▶ **Problem**:
List every key concept of Bourdieu's writing that the book review below names.

▶ **Page excerpt**:
◆ ◆ ◆ ◆ ◆

Deborah Reed-Danahay. Locating Bourdieu. Bloomington: Indiana University Press, 2005. xii + 208 pp. $21.95 (paper), ISBN 978-0-253-21732-5.
Reviewed by Allen Roberts (Department of World Arts and Cultures and African Studies Center, University of California, Los Angeles.)
Published on H-AfrArts (July, 2005)
There and Back Again
Pierre Bourdieu (1930-2002) was an astoundingly prolific writer, and although his Outline of a Theory of Practice (1977) and perhaps his Distinction: A Social Critique of the Judgment of Taste (1984) may be well known to Anglophone scholars, a great many other books, articles, and interviews (and especially those that have not been translated from the French) are unlikely to be familiar to the casual intellectual. Instead, as Deborah Reed-Danahay herself admits, although one may have "'stumbled on' Bourdieu's work at various points" (p. 5) and know of the key concepts of his writing such as "habitus," "cultural capital," and "symbolic violence" (p. 46), the man's oeuvre and, indeed, the man himself, remain little-known to most of us. Retrospections such as Locating Bourdieu are helpful then, especially when they review his work but also provide Bourdieu's biography, his own bibliography (although Reed-Danahay's is not definitive), and suggestions of pertinent overviews by other authors.

◆ ◆ ◆ ◆ ◆

Stored data:
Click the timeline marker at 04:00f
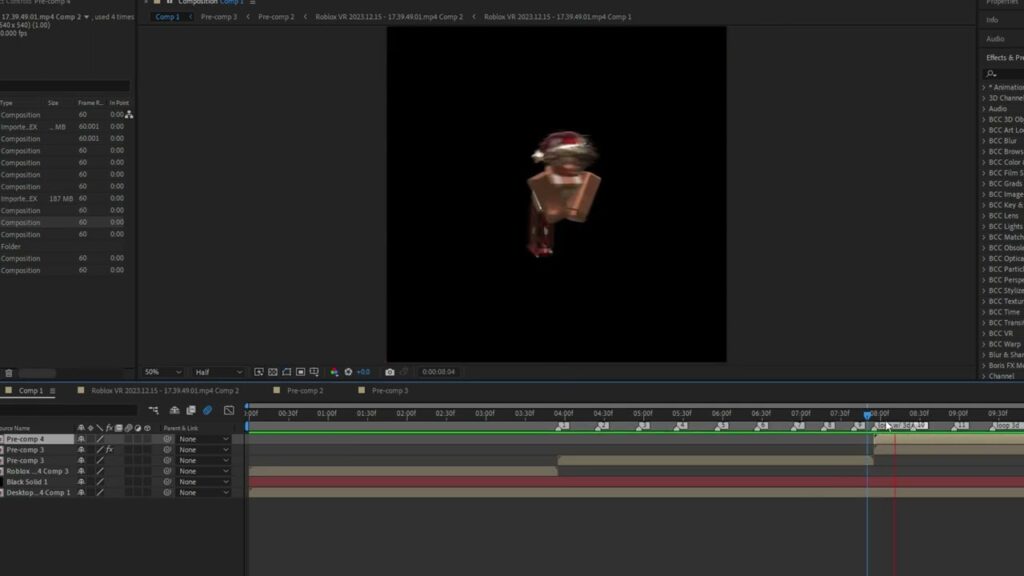The height and width of the screenshot is (576, 1024). pyautogui.click(x=563, y=426)
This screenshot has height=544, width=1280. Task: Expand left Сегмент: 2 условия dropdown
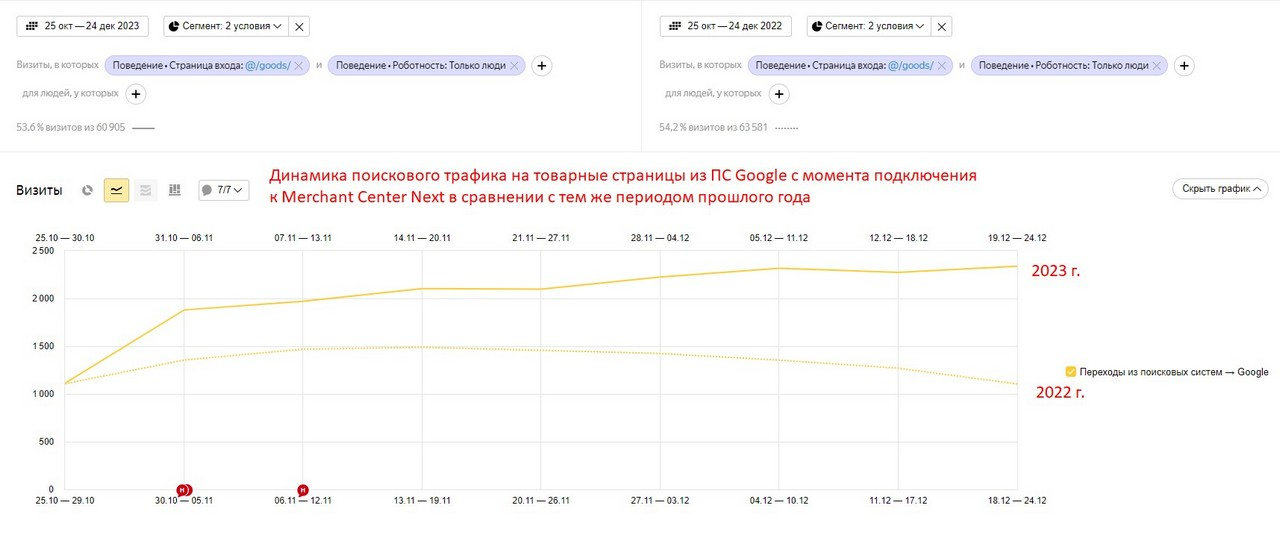(x=224, y=26)
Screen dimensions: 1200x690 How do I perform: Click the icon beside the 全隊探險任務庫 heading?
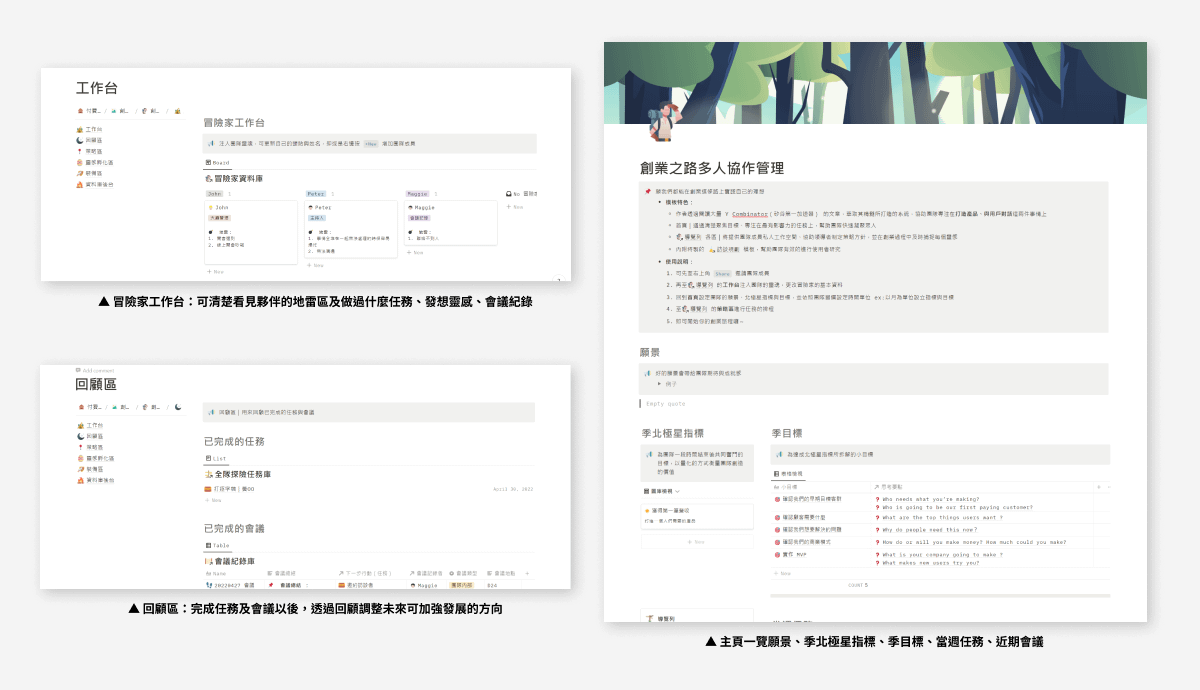point(208,474)
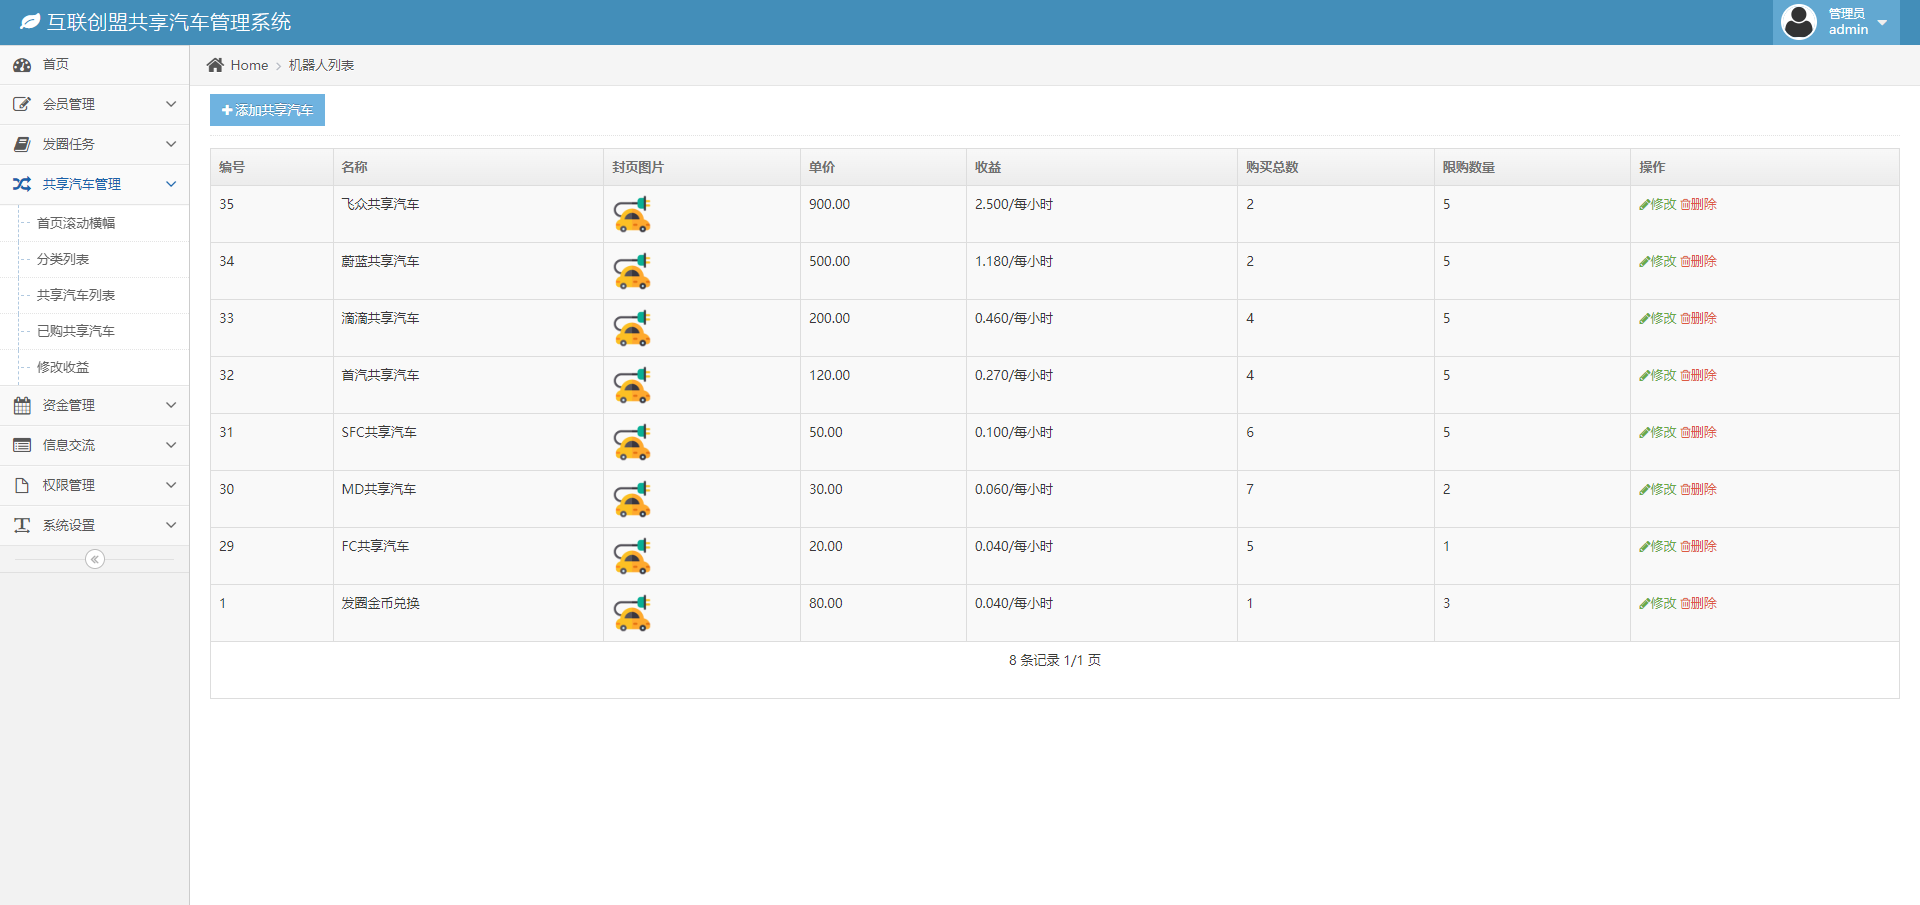Click the 权限管理 file icon
Image resolution: width=1920 pixels, height=905 pixels.
pos(22,485)
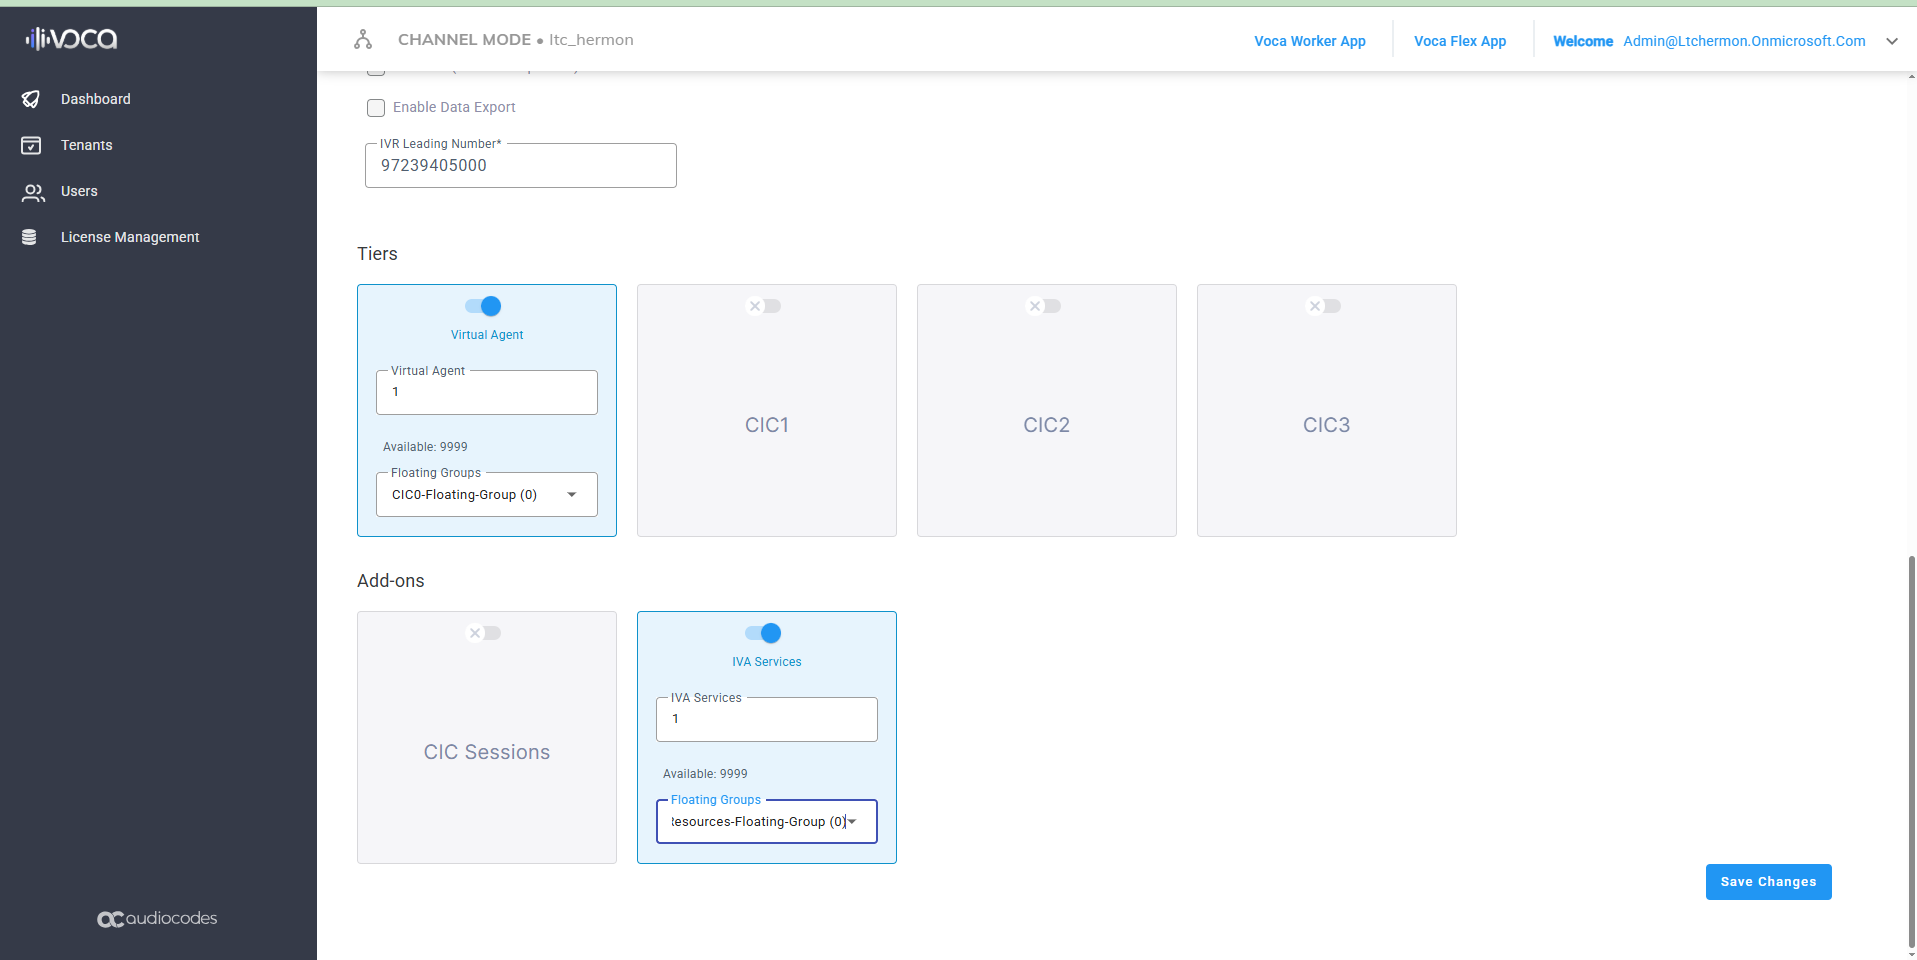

◆ ◆ ◆ ◆ ◆

▶ **Task result**:
habitus, cultural capital, symbolic violence